■ **WHAT YOU NEED TO DO**:
Transcribe the data below verbatim from the line with "Click the help" to the line with "Task: Click the green checkmark". Include both of those lines.

[Saved data entries]

┄┄┄┄┄┄┄┄┄┄┄┄┄┄┄┄┄┄┄┄

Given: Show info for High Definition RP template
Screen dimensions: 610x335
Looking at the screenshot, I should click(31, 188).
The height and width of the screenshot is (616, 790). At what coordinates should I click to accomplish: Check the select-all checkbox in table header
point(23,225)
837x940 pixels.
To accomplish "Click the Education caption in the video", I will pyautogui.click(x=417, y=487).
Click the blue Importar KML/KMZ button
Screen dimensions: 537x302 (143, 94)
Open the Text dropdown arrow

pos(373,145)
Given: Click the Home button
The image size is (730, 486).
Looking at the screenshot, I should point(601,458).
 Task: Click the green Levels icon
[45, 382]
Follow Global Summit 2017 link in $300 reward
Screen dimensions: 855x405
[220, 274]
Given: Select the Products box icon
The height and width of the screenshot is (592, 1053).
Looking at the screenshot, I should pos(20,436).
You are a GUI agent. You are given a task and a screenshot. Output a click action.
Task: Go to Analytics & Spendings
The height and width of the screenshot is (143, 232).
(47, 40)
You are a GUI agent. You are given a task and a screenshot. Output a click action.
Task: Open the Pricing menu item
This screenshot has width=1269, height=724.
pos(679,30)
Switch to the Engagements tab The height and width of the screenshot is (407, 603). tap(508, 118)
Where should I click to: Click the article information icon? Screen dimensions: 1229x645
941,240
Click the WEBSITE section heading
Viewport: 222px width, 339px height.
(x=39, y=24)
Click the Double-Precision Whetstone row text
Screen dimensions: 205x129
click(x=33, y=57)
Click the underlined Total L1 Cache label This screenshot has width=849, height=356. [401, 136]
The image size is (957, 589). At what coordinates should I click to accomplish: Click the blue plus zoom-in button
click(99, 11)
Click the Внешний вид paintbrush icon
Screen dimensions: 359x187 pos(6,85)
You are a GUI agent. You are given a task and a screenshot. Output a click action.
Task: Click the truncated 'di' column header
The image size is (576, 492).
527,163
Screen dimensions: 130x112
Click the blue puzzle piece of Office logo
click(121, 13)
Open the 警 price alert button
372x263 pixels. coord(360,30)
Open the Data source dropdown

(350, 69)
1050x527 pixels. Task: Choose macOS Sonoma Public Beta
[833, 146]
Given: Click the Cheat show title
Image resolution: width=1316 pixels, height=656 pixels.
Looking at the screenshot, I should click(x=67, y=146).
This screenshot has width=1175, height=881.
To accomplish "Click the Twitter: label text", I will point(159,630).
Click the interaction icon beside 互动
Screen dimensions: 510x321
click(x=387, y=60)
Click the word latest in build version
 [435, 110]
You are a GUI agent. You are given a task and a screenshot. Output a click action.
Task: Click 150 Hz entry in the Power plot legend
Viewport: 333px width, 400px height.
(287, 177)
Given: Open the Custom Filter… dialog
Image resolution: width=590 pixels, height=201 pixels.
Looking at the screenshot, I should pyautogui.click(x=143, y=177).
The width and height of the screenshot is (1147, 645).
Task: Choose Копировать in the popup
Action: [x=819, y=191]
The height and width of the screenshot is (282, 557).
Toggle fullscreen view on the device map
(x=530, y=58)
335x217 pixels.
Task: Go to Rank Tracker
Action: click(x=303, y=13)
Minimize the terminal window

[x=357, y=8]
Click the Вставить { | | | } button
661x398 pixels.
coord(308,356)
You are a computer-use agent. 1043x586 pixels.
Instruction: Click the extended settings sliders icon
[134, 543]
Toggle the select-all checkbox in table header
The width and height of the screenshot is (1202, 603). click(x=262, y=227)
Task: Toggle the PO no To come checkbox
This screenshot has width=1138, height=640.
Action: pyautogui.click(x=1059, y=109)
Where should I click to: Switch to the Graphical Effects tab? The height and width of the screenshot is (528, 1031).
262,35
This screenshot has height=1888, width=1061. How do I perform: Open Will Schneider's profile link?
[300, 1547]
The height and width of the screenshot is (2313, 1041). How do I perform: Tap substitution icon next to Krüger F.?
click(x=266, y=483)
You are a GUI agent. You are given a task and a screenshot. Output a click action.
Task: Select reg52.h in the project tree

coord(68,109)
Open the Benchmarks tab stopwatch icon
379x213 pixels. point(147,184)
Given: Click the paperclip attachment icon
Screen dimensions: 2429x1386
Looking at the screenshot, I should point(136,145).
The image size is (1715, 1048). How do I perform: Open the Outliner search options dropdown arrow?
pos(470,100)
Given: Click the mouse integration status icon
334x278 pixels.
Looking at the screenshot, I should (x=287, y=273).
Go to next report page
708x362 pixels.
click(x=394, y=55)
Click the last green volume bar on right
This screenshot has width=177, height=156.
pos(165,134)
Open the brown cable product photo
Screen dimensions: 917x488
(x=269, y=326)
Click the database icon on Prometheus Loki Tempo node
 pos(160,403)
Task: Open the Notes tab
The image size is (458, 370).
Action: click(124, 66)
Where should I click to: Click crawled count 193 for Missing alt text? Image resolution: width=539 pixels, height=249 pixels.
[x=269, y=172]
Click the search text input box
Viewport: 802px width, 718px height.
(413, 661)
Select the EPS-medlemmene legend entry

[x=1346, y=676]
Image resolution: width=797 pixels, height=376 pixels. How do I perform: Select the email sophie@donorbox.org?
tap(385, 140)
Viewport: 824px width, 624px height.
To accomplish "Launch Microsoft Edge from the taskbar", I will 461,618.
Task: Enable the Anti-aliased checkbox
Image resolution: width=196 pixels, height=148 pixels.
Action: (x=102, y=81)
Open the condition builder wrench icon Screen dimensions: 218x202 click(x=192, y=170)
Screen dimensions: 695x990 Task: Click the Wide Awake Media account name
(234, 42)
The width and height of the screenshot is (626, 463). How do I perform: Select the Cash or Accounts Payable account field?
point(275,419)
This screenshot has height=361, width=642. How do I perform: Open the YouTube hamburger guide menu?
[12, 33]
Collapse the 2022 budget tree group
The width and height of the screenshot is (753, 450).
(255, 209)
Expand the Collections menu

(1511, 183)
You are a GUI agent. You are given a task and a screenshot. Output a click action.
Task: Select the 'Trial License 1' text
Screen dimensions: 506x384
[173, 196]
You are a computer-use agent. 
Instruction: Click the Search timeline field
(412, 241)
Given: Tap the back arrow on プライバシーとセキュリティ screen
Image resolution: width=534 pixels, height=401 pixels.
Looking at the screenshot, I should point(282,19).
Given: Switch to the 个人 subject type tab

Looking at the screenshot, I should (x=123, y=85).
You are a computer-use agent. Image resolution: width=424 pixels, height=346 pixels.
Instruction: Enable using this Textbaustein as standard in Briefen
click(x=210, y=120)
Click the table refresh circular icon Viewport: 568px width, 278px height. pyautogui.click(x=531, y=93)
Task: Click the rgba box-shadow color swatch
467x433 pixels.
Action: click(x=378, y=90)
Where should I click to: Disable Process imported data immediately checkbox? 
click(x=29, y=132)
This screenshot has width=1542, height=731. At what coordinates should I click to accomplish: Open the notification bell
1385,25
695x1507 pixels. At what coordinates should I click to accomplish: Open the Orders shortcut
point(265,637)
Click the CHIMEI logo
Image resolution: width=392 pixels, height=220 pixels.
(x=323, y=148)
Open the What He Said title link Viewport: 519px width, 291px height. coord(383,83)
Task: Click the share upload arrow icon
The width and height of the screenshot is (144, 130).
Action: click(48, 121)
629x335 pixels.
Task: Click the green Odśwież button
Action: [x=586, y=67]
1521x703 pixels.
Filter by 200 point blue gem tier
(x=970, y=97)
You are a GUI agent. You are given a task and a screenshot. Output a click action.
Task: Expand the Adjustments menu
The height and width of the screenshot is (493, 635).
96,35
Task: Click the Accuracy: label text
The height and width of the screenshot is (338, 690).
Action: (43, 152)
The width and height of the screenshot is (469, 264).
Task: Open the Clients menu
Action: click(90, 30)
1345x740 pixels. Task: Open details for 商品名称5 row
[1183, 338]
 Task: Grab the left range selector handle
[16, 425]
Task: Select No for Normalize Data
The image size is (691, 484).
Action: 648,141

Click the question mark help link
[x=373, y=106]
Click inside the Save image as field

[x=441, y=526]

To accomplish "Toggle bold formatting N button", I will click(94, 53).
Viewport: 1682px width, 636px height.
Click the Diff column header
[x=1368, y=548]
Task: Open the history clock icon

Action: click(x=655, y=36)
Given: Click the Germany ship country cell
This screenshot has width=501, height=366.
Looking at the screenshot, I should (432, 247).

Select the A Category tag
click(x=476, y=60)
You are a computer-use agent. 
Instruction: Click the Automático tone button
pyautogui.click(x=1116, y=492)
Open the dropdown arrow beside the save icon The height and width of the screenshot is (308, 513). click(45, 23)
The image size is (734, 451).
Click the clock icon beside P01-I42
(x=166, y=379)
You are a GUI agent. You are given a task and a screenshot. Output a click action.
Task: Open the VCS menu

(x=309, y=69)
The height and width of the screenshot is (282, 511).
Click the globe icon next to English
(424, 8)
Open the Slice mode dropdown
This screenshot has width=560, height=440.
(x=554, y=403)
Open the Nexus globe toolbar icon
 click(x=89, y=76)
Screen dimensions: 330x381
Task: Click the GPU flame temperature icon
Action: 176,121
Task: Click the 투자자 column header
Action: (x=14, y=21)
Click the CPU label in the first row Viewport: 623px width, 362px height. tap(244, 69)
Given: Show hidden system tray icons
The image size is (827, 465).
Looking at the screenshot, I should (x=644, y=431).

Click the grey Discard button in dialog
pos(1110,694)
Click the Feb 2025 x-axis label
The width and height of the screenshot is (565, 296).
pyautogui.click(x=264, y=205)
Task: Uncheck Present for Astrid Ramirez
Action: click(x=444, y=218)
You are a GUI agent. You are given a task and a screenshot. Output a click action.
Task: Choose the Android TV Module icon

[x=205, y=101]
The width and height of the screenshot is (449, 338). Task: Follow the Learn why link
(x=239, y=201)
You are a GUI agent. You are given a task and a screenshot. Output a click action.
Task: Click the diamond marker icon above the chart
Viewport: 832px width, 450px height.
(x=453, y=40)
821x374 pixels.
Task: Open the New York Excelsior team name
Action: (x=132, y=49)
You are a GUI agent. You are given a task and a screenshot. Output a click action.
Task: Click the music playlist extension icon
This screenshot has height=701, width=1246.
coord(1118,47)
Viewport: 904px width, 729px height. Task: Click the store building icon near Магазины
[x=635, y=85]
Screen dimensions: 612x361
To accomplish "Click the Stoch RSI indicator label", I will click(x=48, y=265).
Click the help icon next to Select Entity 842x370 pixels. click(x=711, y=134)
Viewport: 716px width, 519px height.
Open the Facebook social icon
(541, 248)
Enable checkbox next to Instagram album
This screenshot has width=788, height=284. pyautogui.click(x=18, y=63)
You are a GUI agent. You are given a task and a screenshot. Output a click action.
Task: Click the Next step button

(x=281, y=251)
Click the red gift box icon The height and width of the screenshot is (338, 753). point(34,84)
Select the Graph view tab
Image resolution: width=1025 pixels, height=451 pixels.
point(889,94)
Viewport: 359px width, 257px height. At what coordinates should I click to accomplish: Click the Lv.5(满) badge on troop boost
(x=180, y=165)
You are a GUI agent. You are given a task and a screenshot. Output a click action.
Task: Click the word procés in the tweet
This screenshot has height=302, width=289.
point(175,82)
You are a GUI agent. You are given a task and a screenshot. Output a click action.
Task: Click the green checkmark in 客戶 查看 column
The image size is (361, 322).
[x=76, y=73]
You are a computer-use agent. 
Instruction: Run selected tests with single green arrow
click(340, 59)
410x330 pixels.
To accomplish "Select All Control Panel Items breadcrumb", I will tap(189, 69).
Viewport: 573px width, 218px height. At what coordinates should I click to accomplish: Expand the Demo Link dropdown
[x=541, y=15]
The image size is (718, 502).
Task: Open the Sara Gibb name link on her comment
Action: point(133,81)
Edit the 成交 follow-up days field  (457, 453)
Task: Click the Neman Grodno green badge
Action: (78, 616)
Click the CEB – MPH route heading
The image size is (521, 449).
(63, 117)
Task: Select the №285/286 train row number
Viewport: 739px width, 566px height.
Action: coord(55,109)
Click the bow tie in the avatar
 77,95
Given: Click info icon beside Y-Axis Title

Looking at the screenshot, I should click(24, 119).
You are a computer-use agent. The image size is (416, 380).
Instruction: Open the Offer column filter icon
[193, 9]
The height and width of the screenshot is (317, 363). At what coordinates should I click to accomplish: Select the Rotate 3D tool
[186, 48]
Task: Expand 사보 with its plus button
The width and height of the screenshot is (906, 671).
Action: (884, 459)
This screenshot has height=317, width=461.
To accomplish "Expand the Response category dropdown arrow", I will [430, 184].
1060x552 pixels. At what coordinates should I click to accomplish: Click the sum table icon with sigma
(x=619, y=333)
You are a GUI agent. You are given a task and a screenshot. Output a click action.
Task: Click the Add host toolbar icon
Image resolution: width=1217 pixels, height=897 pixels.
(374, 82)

┄┄┄┄┄┄┄┄┄┄┄┄┄┄┄┄┄┄┄┄

■ **SOLUTION FOR THIS PROBLEM**:
Click the help icon next to Select Entity 842x370 pixels. click(x=711, y=134)
Viewport: 716px width, 519px height.
Open the Facebook social icon
(541, 248)
Enable checkbox next to Instagram album
This screenshot has width=788, height=284. pyautogui.click(x=18, y=63)
You are a GUI agent. You are given a task and a screenshot. Output a click action.
Task: Click the Next step button

(x=281, y=251)
Click the red gift box icon The height and width of the screenshot is (338, 753). point(34,84)
Select the Graph view tab
Image resolution: width=1025 pixels, height=451 pixels.
point(889,94)
Viewport: 359px width, 257px height. At what coordinates should I click to accomplish: Click the Lv.5(满) badge on troop boost
(x=180, y=165)
You are a GUI agent. You are given a task and a screenshot. Output a click action.
Task: Click the word procés in the tweet
This screenshot has height=302, width=289.
point(175,82)
You are a GUI agent. You are given a task and a screenshot. Output a click action.
Task: Click the green checkmark in 客戶 查看 column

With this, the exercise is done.